Ms. Luman has also performed multi-media environmental compliance audits and environmental management system assessments within the aerospace, semiconductor, food, manufacturing, shipbuilding, and utility industries, and has prepared numerous environmental plans, permits (SPCC, SWPPP, NPDES, FRP, Emergency Contingency, and Hazardous Waste Management), and regulatory reports (Air Emissions Inventory, EPCRA, Discharge Monitoring, and Annual Waste Summaries).

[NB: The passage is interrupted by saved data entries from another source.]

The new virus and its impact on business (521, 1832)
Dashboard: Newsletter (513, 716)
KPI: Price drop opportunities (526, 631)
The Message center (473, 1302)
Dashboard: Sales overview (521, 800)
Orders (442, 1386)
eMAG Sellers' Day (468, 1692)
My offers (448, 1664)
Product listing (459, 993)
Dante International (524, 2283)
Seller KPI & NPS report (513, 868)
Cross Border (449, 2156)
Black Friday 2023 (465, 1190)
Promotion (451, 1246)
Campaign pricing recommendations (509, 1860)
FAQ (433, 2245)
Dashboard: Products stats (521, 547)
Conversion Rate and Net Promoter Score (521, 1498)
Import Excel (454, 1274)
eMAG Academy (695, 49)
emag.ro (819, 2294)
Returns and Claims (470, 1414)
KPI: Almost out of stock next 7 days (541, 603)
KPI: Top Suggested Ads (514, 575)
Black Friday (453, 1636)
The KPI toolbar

She has been responsible for identifying environmental, health, and safety legal obligations for various businesses and industries across the United States, and for maintaining their compliance with the regulations. Prior to entering the private sector, Ms. Luman worked for a major public water supplier where she was involved in a federal Superfund Remedial Investigation involving the study of groundwater contamination over a 60-square mile area.

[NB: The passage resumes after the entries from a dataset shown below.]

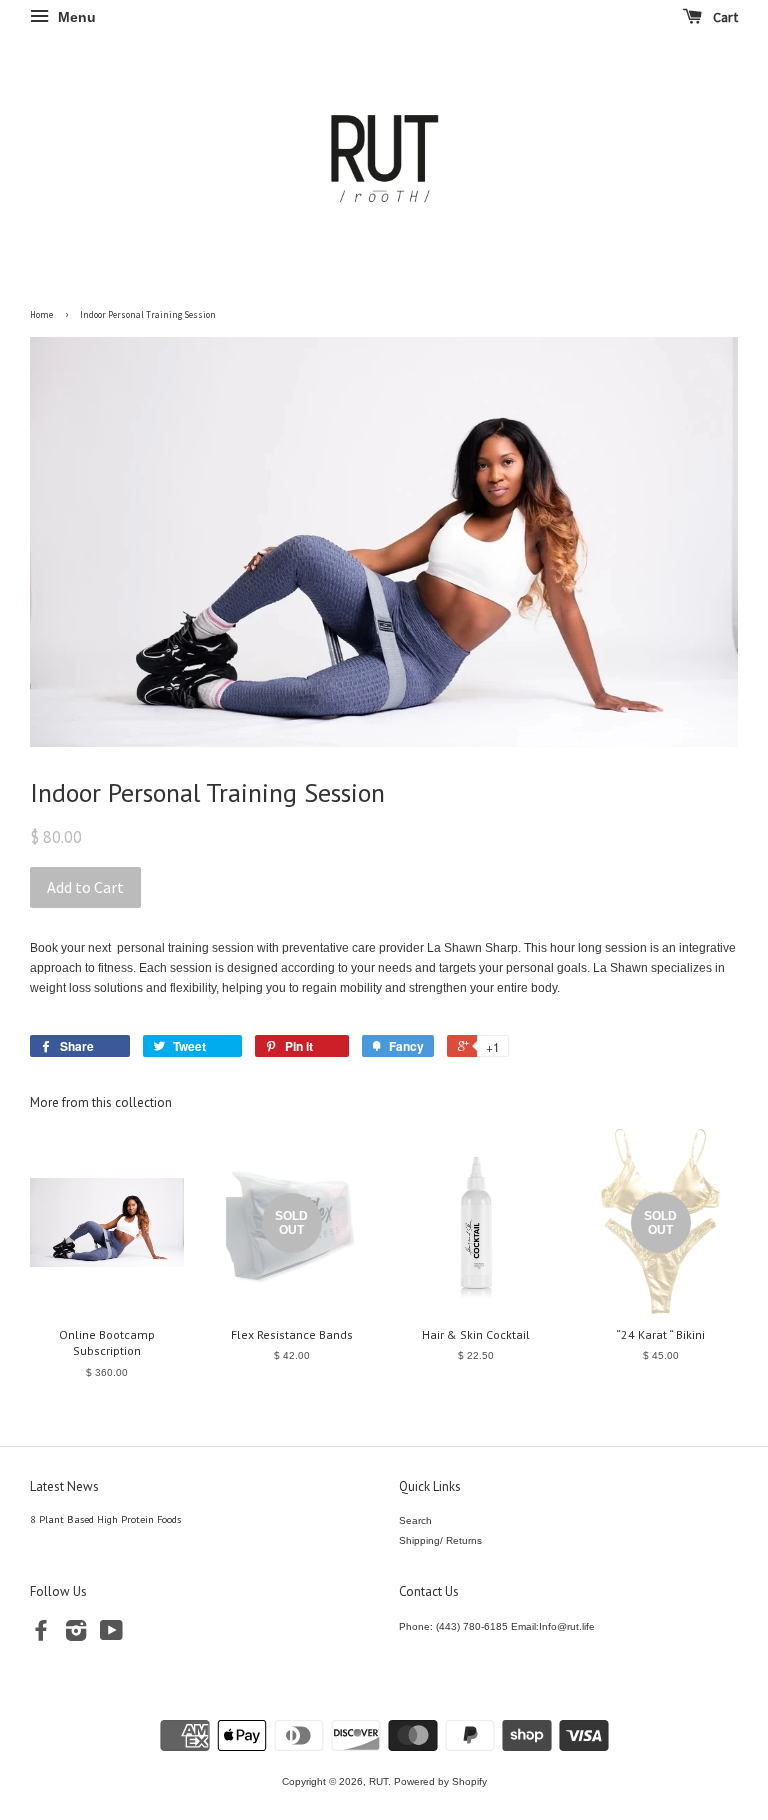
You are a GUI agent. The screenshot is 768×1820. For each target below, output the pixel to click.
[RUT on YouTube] (111, 1635)
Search (415, 1520)
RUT (378, 1781)
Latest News (64, 1486)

Most recently, she formed her own business, Healthy Tweaks, LLC, to raise awareness of the impact of chemicals on the environment, in consumer products, and on human health, particularly that of children. Her goal is to educate consumers and businesses to enable them to make choices that will improve their health and reduce their ecological footprint.
Ms. Luman is currently the lead author of Site Auditing and was previously the lead author on other STP regulatory publications covering federal EPA and State environmental differences, federal and California OSHA requirements, and federal construction and transportation regulations.
She completed her B.S., Civil Engineering at the University of Texas in Austin in 1989, and is a Professional Engineer licensed in Texas and California, and registered in New York. Her interest in understanding the impact of the built environment on the natural environment led her to become a LEED® Accredited Professional in 2009. She is a member of the American Society of Civil Engineers, the Auditing Roundtable, the Texas Association of Environmental Professionals, and the U.S. Green Building Council. She is also on the Houston Advisory Board for The Nature Conservancy.